5 Reasons Why You Shouldn’t Flip Houses
I know I know… you’re shocked by the title 5 reasons why you shouldn’t flip houses.
You’re constantly bombarded with people telling you how great flipping houses is. How much money you can make flipping houses. How easy flipping houses is!
While flipping houses is great I’m here for a dose of reality. And the reality is, flipping houses isn’t always glamorous – in fact, it almost never is. It’s easy to lose money, mistakes and oversights are commonplace and contractors can make or break you. So I’m here to tell you why you might want to reconsider flipping houses.
While I’m sure I can come up with at least 32 reasons not to flip houses, I’m listing my top 5 reasons why you might not want to get into flipping houses… and then I’m going to tell you to flip houses anyway. Okay?
5 Reasons Why You Shouldn’t Flip Houses
1. There could be liens against the house.
If you don’t know what liens are, DO NOT buy a house at sheriff sale and definitely don’t buy one from an online auction unless you get title insurance. A lien is kind of like a notice attached to your property letting everyone know that a creditor claims you owe them money. More often than not, these creditors don’t get paid until the house sells, but they attach these claims to the home to make sure eventually, they’ll get what’s owed to them.
There can be all kinds of liens that you don’t know about against a house. Liens for work performed by contractors, liens for water or sewer, liens for taxes and in some areas there are even liens for utilities! You can have a preliminary title report done to try and avoid liens.
2. There could be underlying issues you and your inspector don’t notice.
For instance, if you both miss a huge crack in the basement wall or a sloping of the porch and attached bedroom, that could add not just thousands but TENS of thousands onto the renovation costs.
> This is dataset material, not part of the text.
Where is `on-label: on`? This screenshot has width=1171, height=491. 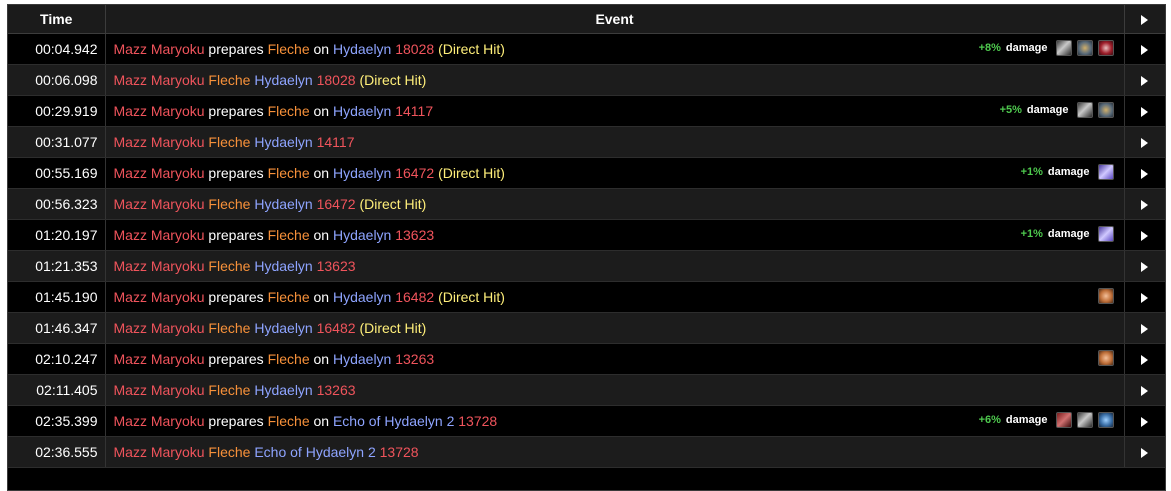 on-label: on is located at coordinates (322, 235).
Sure you could try and go after the inspector, but that takes time and money and when you’re flipping houses you usually don’t have a lot of either to spare.
And most of the time, you have to forgo inspections when you purchase a property to flip if you want to be competitive with other flippers. Because believe it or not, most flippers don’t get the homes inspected before they buy them. They either do it themselves or bring their contractors along to check the place out.
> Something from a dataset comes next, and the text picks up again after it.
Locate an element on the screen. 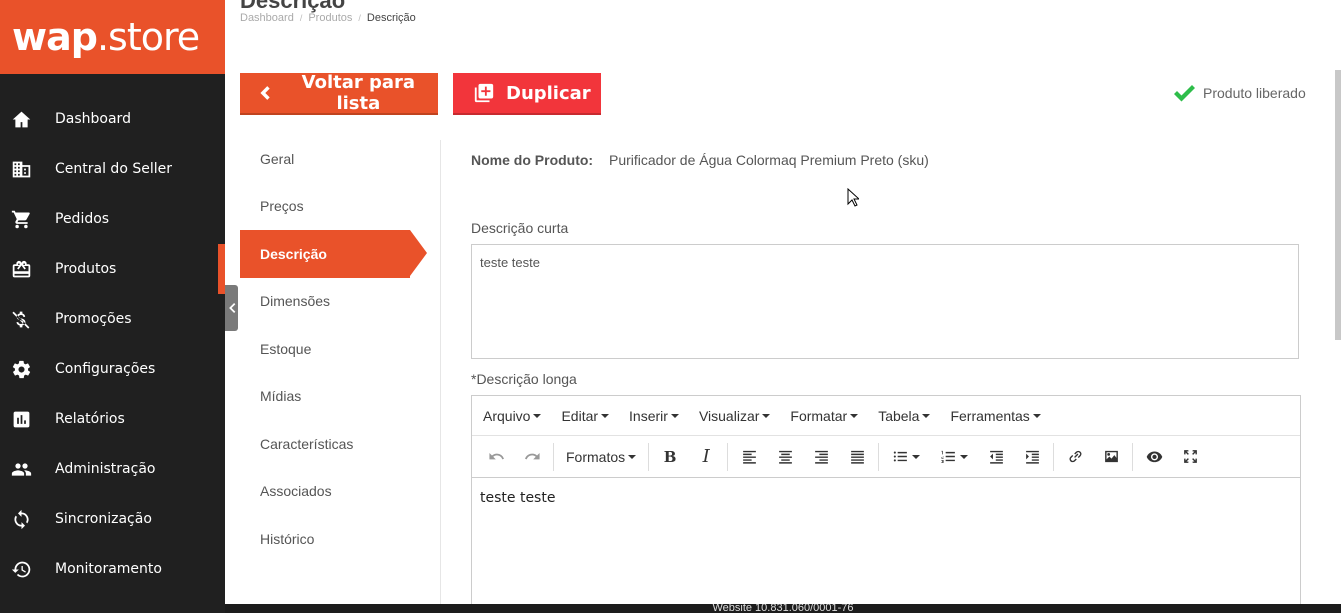 The image size is (1341, 613). menu-ferramentas: Ferramentas is located at coordinates (995, 416).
3. There could be issues you couldn’t have even anticipated.
Even if you got the home inspected and had the best inspector in the world, there are some defects that you can’t possibly forsee. A home might perform perfectly fine during an inspection but after a few weeks of contractors in and out and constant use of the plumbing it might reveal a big issue. For example, it could reveal roots in the sewer line which entered from a large crack along the entire sewer line – which needs to be replaced.
You could also encounter severe mold issues that aren’t revealed until drywall is torn down or wide foundation cracks underneath flooring. These things happen!
4. You could wind up selling at the wrong time.
Like what happened to us on our first flip, you could wind up finishing the house at the “wrong time of year” to sell. Then, you’re stuck holding the property and paying taxes, insurance and utility bills for way longer than expected, blowing your budget.
For example, we put our flip up for sale in the middle of October and it sat for weeks. We had a good number of people come through but none that were qualified to purchase the house (although they liked to waste my time up until I asked for a pre approval.)
The end of fall and winter are terrible times to sell a house for a number of reasons (at least 26). The top two? Parents don’t want to pull their kids out of school, especially in the beginning of the school year (remember, kids go back to school at the end of August/beginning of September.) And second, no one wants to move in the winter and just before or just after the holidays! Luckily for us, we found a month to month tenant who just needed somewhere to go temporarily after a divorce… but was an exception and definitely not the rule when it comes to finding a tenant while flipping houses.
5. There’s a thing called right of redemption.
You read that right. In some states there is something called the right of redemption. I’m specifically referring to a post-foreclosure statutory right of redemption. Basically, the previous homeowner that lost it at foreclosure has a period of time in which they can redeem the home after a new homeowner/investor has purchased it (sometimes up to a year in some states!)
However, the price of redemption is often expensive including the original sale price, interest and all kinds of fees which make it nonsensical to purchase it back- but it happens!
If you want to know if your state has post foreclosure right of redemption, check out this website. (I don’t claim that this information is accurate and I am in no way affiliated with that site.)
With all that being said…
Even though this entire post is dedicated to why you shouldn’t flip houses… When it comes down to it, I still say GO FOR IT! If you can stomach the ups and downs of flipping and are one of those people who understands that mistakes are just an opportunity to learn, you’re on the right track. So don’t let the things I said above scare you away from pursuing your dreams of flipping houses. But definitely always keep them in the back of your mind during your flipping journey.